Veículo: Valor Econômico 

Seção: Política 

Com um saco plástico nas mãos, Jair Bolsonaro entra em uma sala no Congresso Nacional, passa por deputados e senadores e senta-se na primeira fileira. A embalagem está cheia de estrume de vaca, bem mole, e é colocada sobre a mesa. Os parlamentares discutem a criação da Unidade Real de Valor (URV) em uma comissão especial e rejeitam uma a uma as emendas apresentadas. Quando sua emenda é anunciada, Bolsonaro levanta, segura o pacote com fezes e ameaça jogá-lo em todo mundo se a proposta não for aprovada. Sem objeções, o deputado comemora a vitória e o aumento da remuneração conseguido para os militares. 

"Gol de placa e tiro na testa de quem adora acusá-lo, infantilmente, de nunca ter aprovado nenhuma proposta como deputado", diz Flávio Bolsonaro, na biografia que escreveu sobre seu pai, "Mito ou Verdade", lançada pela Editora Altadena. Por debaixo do paletó de político de Bolsonaro, "sempre existirá um capitão vibrador", escreve Flávio, ao citar a formação militar do pai e a disposição em "enfrentar o sistema".

#### Registros brutos
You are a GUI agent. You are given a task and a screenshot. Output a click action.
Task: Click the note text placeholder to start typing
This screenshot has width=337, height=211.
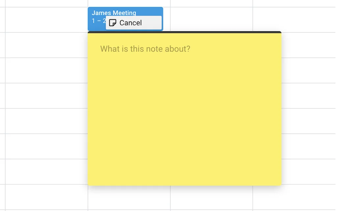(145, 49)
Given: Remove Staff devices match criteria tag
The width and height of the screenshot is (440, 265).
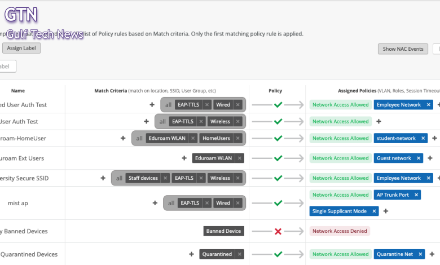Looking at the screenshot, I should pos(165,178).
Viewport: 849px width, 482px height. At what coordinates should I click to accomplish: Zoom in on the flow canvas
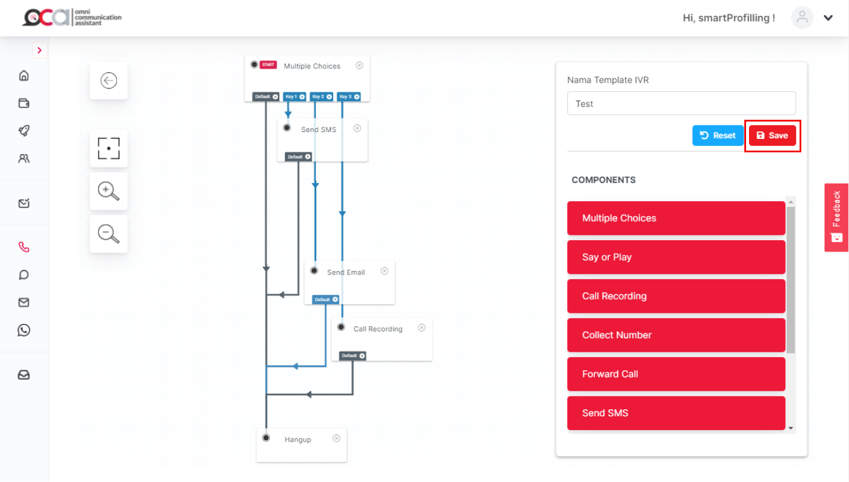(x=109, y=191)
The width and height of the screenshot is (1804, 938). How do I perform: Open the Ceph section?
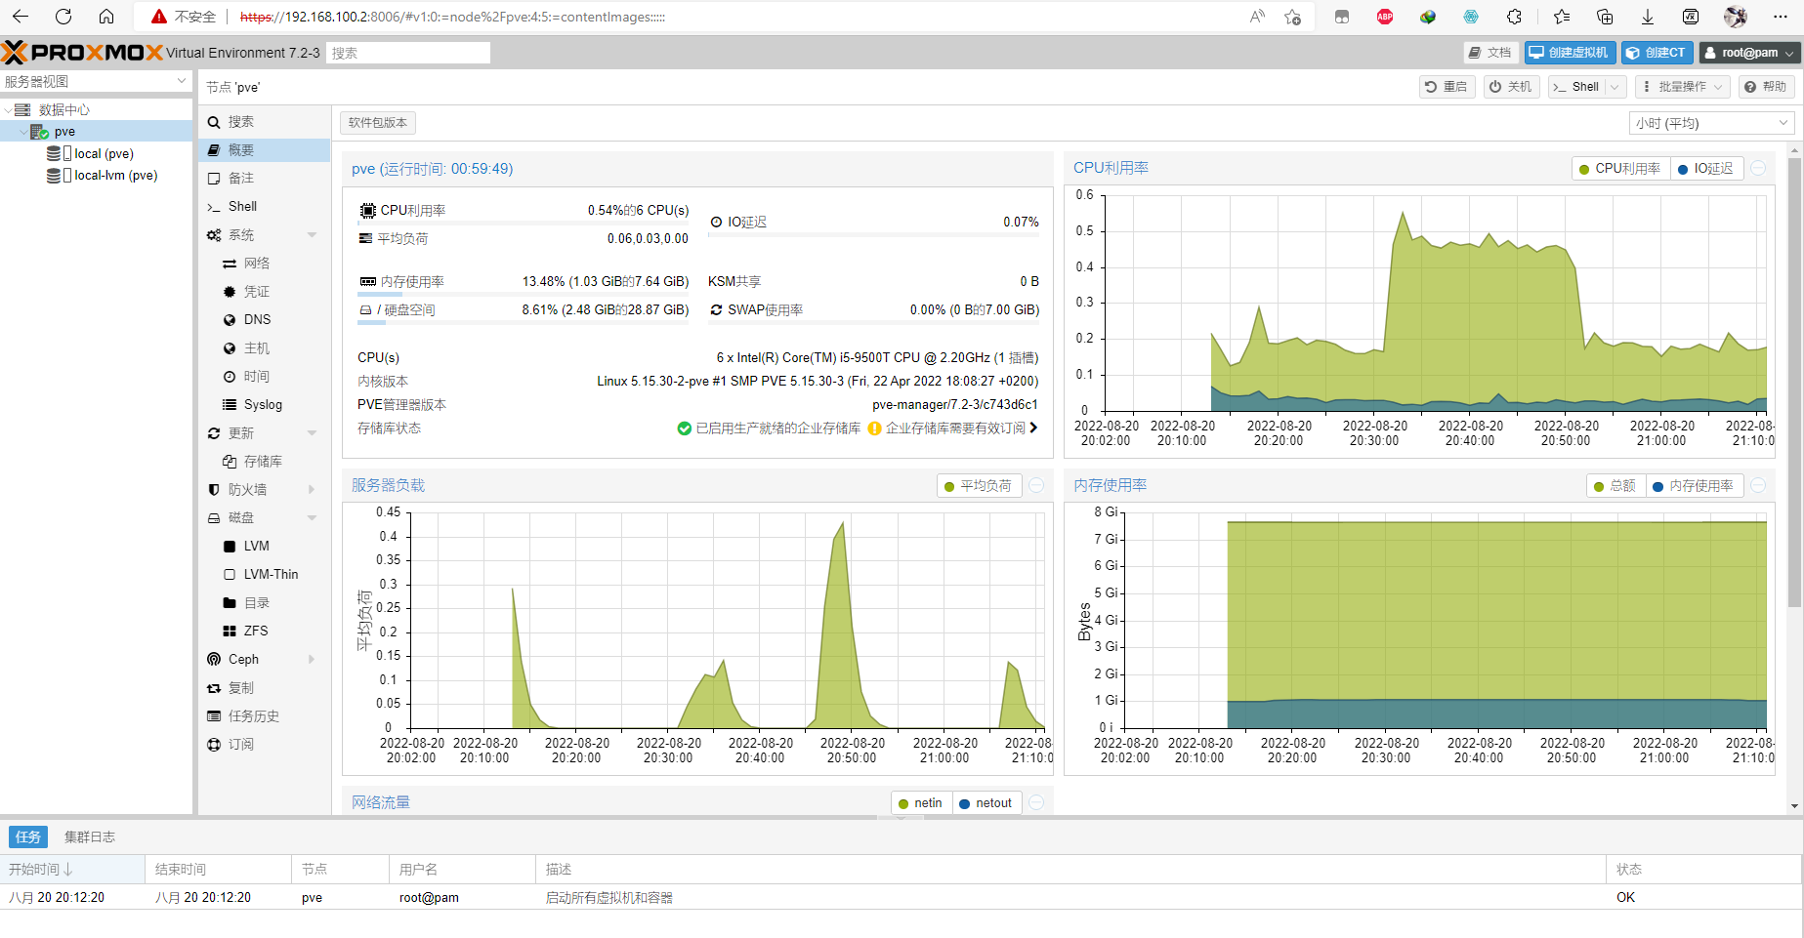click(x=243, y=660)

---

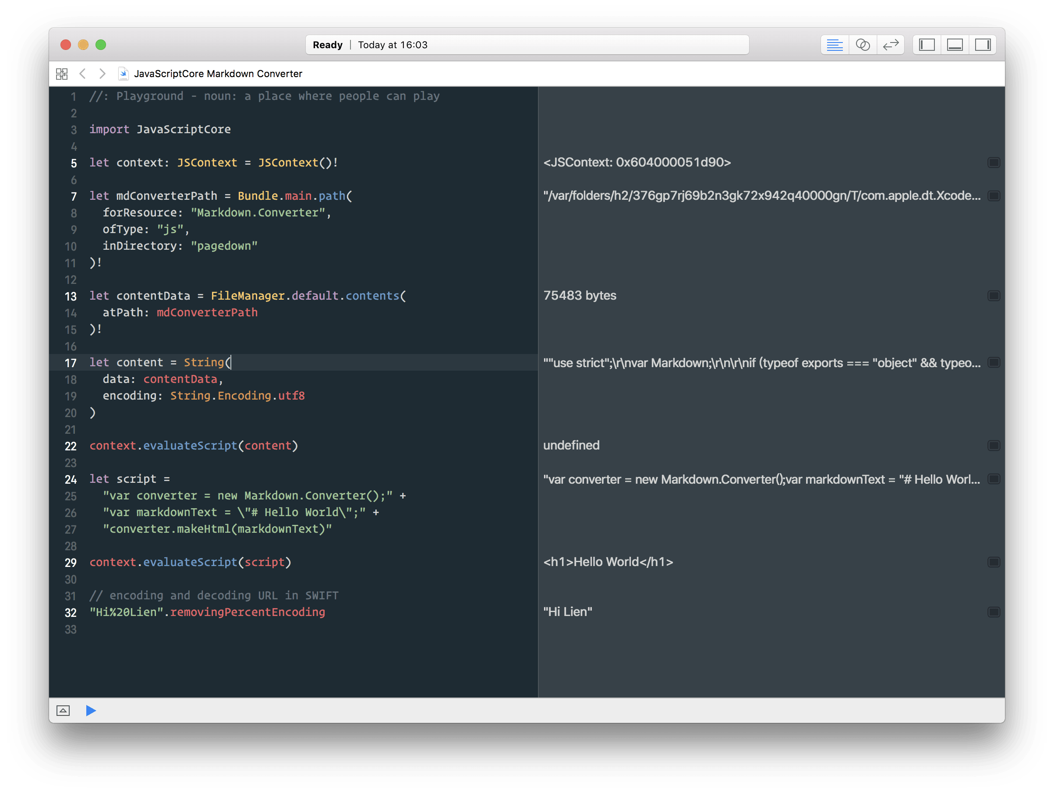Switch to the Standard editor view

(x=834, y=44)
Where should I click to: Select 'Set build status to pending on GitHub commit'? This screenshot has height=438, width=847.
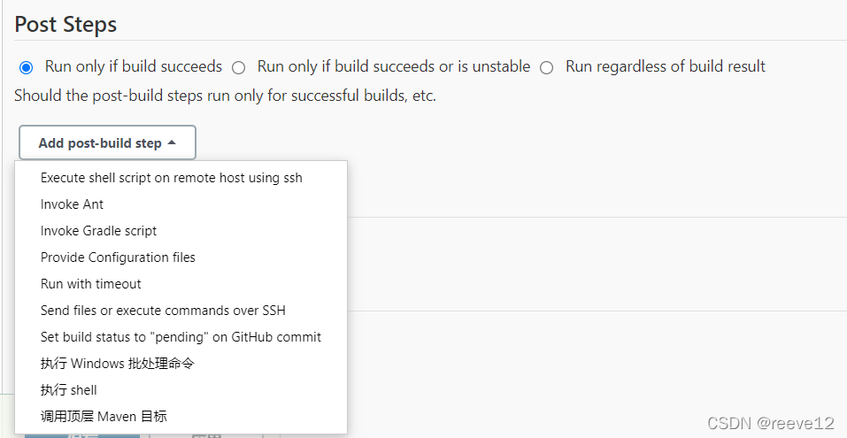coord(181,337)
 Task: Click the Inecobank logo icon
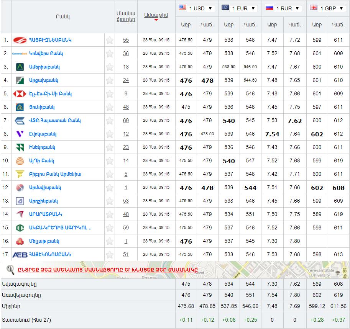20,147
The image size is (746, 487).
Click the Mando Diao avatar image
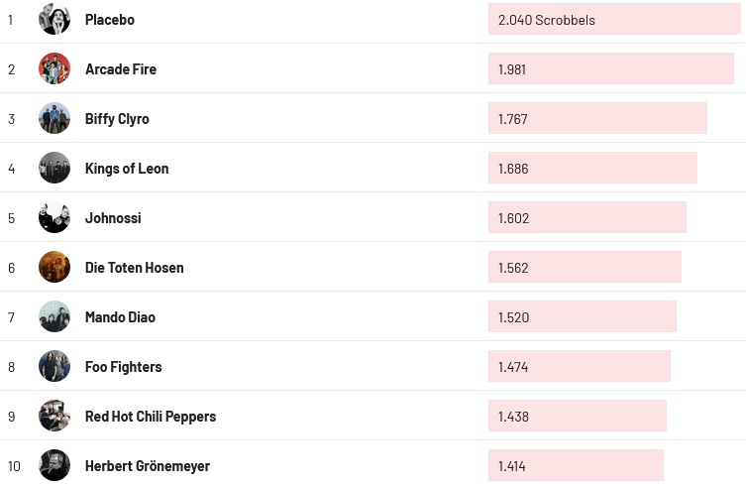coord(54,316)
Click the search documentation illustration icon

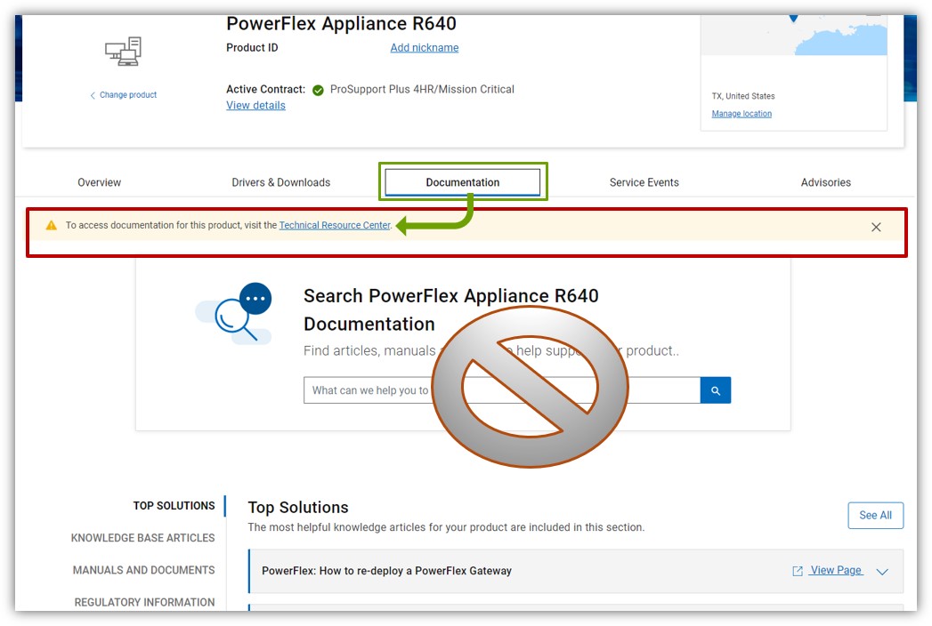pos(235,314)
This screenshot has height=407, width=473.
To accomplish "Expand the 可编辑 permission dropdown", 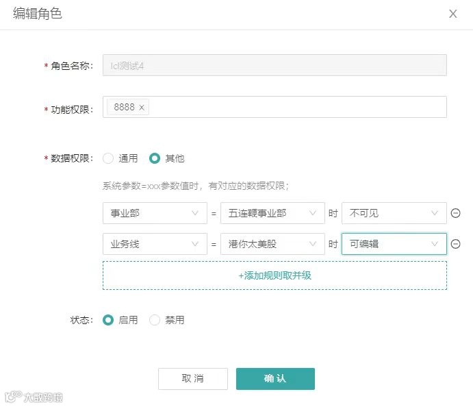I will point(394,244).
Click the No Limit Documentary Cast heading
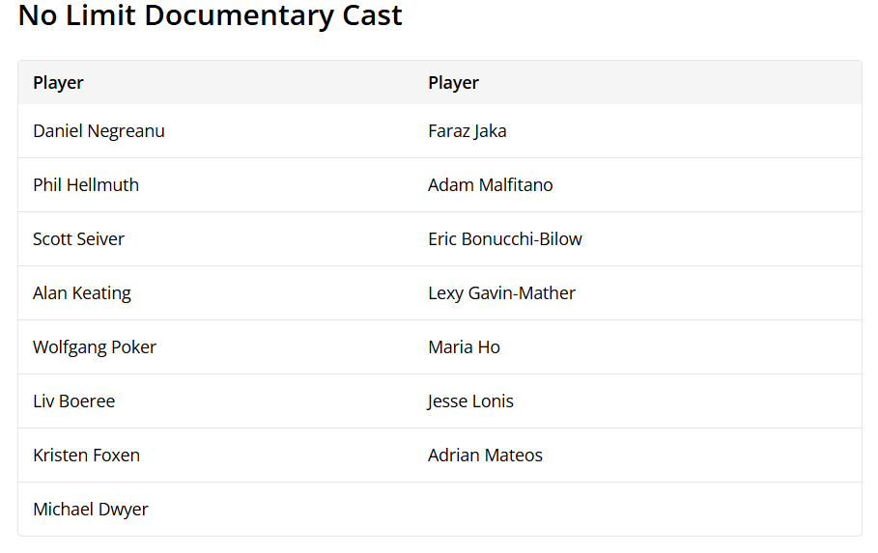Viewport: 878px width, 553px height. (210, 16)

---

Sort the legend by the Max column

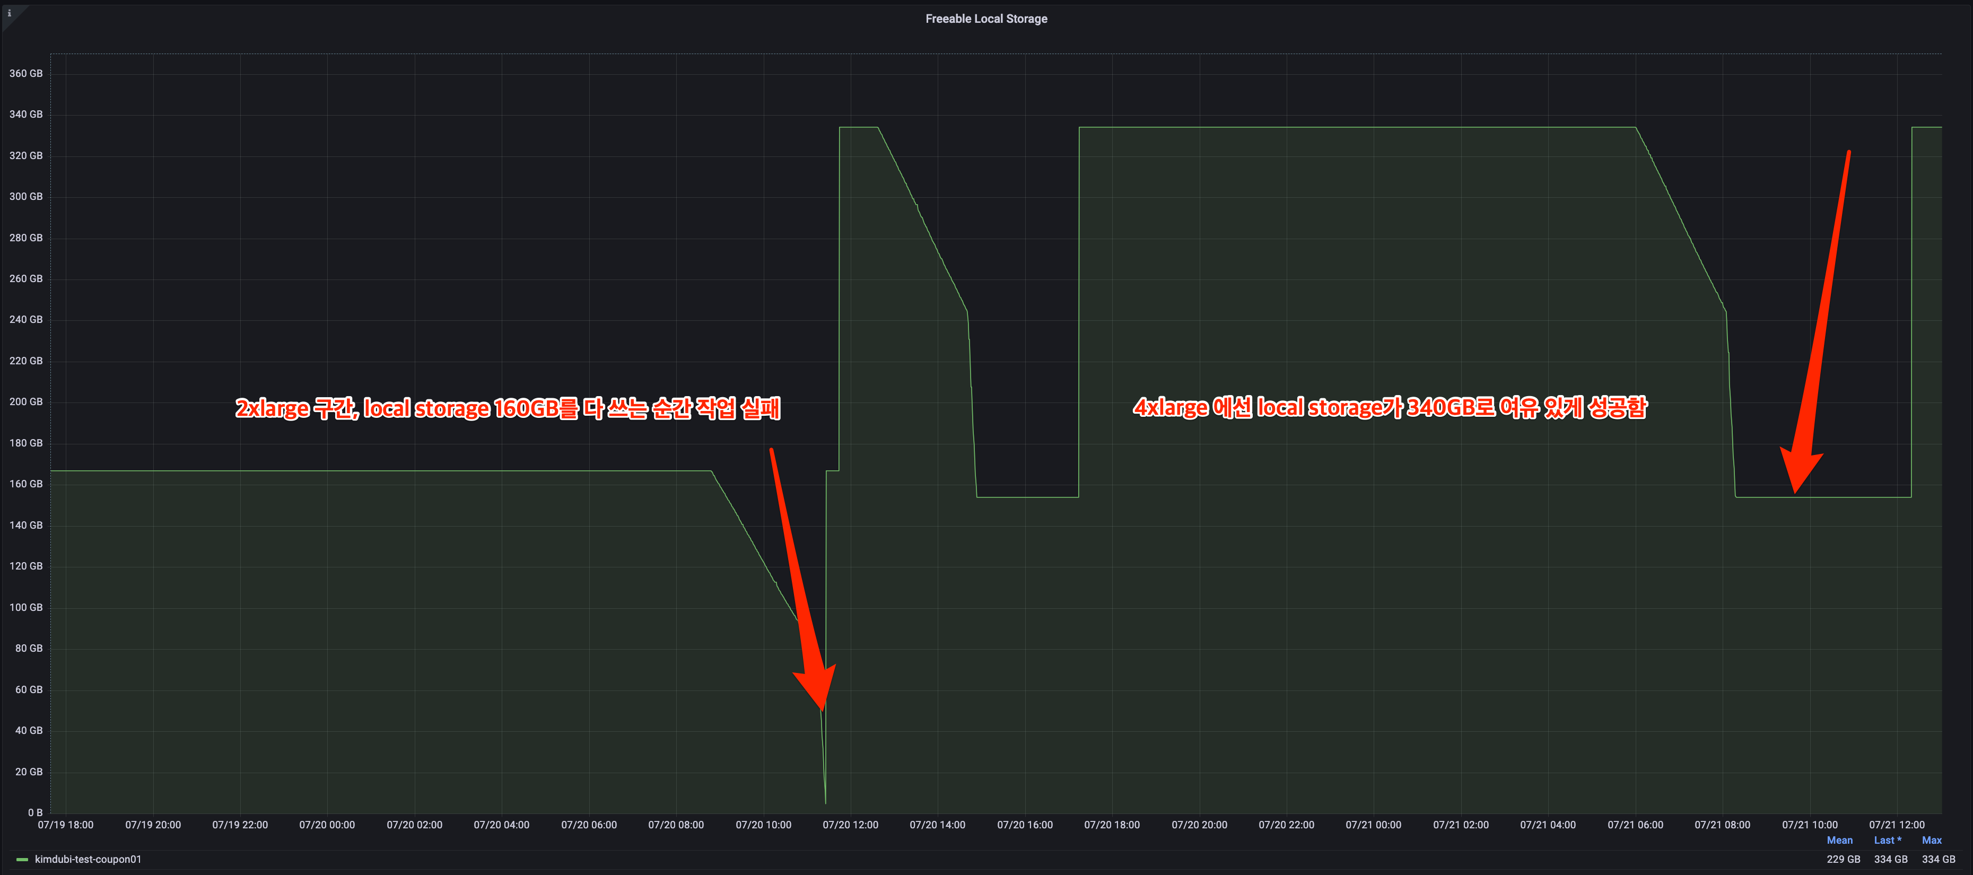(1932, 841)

#### Tarefas e exercícios
**1)** Diga se cada afirmação abaixo está de acordo com o texto sobre a biografia de Bolsonaro, respondendo sim ou não e citando literalmente as palavras do texto que decidem a questão: (a) A biografia "Mito ou Verdade" foi lançada pela Editora Altadena. (b) Na comissão especial, os parlamentares aprovaram uma a uma as emendas apresentadas. (c) O saco plástico levado por Bolsonaro continha estrume de vaca.
**2)** Transcreva, nos registros, as linhas entre a que contém "You are a GUI" e a que contém "click(x=243, y=660)", inclusive, omitindo as imagens.

#### Respostas por tarefa
**1)**
(a) Sim: "lançada pela Editora Altadena".
(b) Não: "rejeitam uma a uma as emendas apresentadas".
(c) Sim: "A embalagem está cheia de estrume de vaca".

**2)**
You are a GUI agent. You are given a task and a screenshot. Output a click action.
Task: Click the note text placeholder to start typing
This screenshot has width=337, height=211.
(145, 49)
Given: Remove Staff devices match criteria tag
The width and height of the screenshot is (440, 265).
Looking at the screenshot, I should pos(165,178).
Viewport: 849px width, 482px height. At what coordinates should I click to accomplish: Zoom in on the flow canvas
(x=109, y=191)
The width and height of the screenshot is (1804, 938). How do I perform: Open the Ceph section?
click(x=243, y=660)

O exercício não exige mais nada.